Steven D'Aprano steve at pearwood.info
Mon Jan 21 17:38:00 EST 2019


On Mon, Jan 21, 2019 at 05:56:17PM +1100, Steven D'Aprano wrote:
[...]

> > And a few more examples for clarity.
> > 
> > def example():
> > locals()['a'] = 1
> > expr = `a+1`
> > return expr() # error: one variable is required
> 
> Still not clear to me. It might help if you showed expected input and 
> output, rather than expecting us to guess.

My comment there is excessively terse and I should explain, my 
apologies.

Assigning to the ``locals()`` dictionary is not guaranteed to create or 
modify the equivalent local variable. Inside a function, 
``locals()['a'] = 1`` is NOT the same as ``a = 1``.

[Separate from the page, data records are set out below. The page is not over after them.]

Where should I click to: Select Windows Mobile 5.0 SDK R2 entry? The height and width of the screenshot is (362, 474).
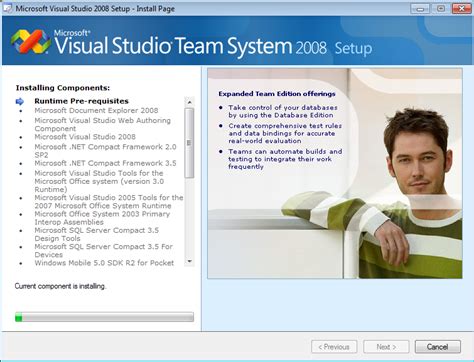pyautogui.click(x=104, y=263)
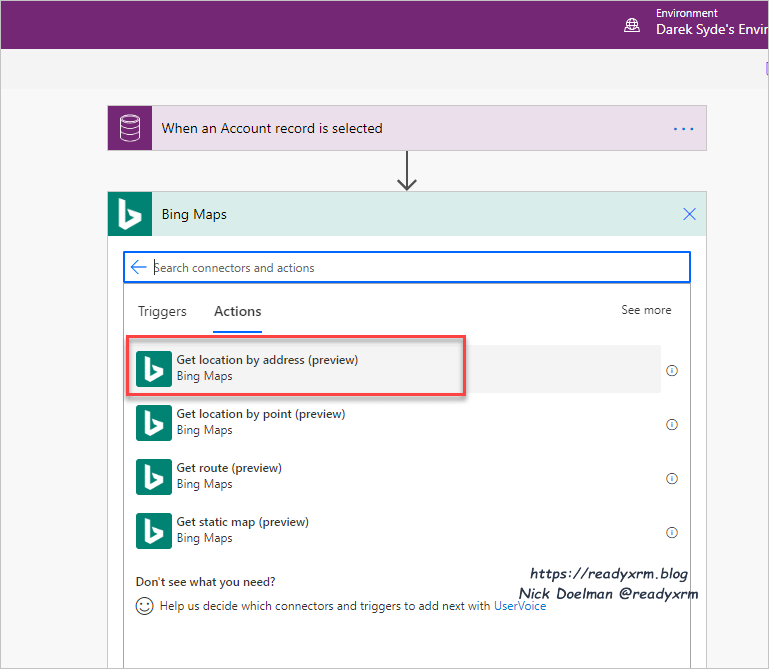The width and height of the screenshot is (769, 669).
Task: Open the UserVoice link
Action: [520, 606]
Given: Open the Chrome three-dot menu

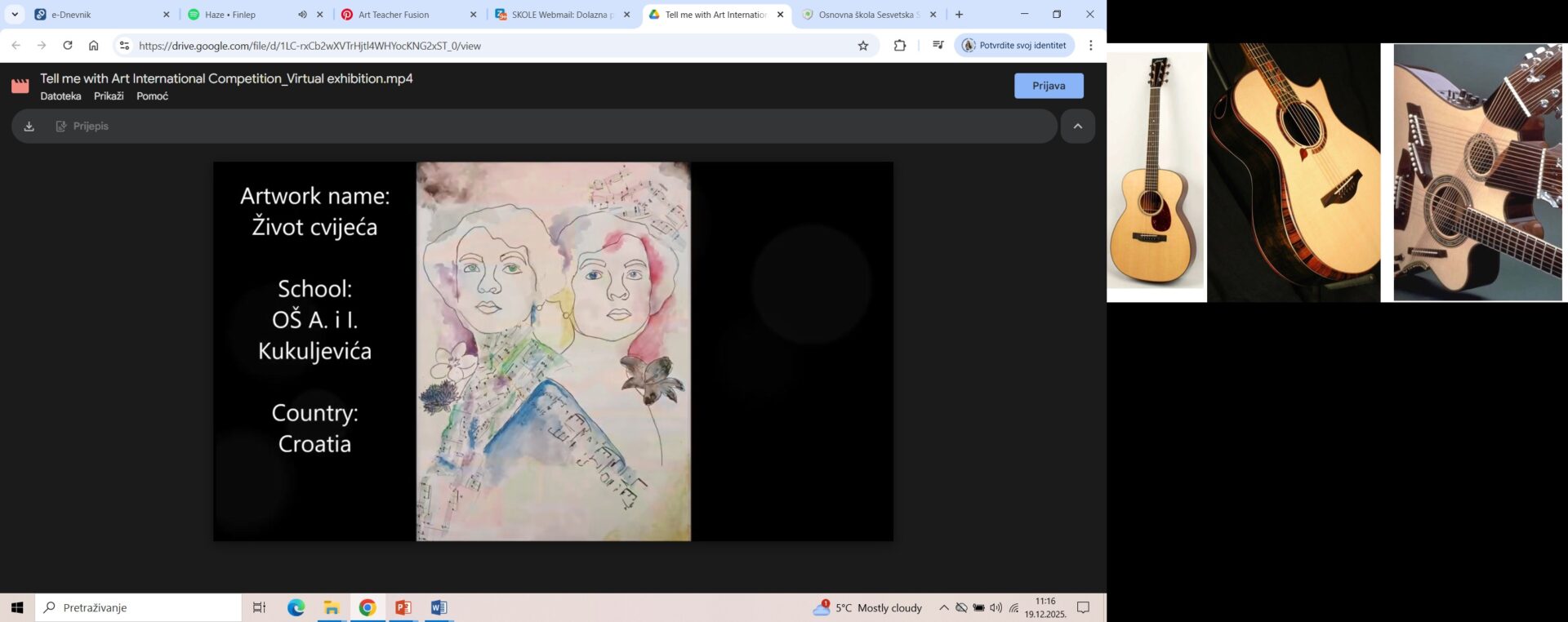Looking at the screenshot, I should tap(1090, 46).

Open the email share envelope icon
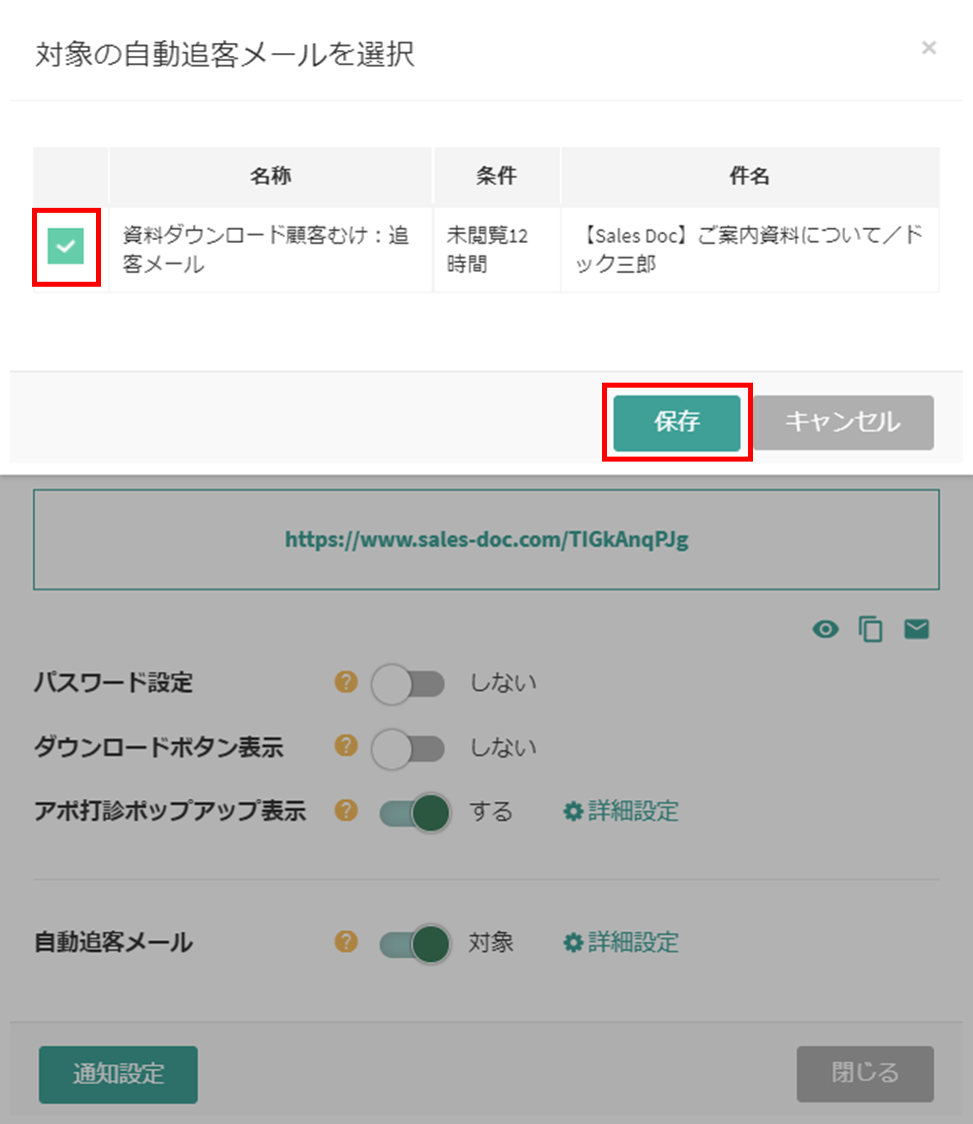point(916,628)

In CPython, such assignments don't work, although many people don't 
realise that. In other implementations, they might. So I'm not sure if 
this is meant to just be a fancy way of assigning to ``a``, or a fancy 
way of NOT assigning to ``a``, which gives me two possible 
interpretations of that example depending on whether or not James is 
aware that writing to locals() may or may not create a local variable.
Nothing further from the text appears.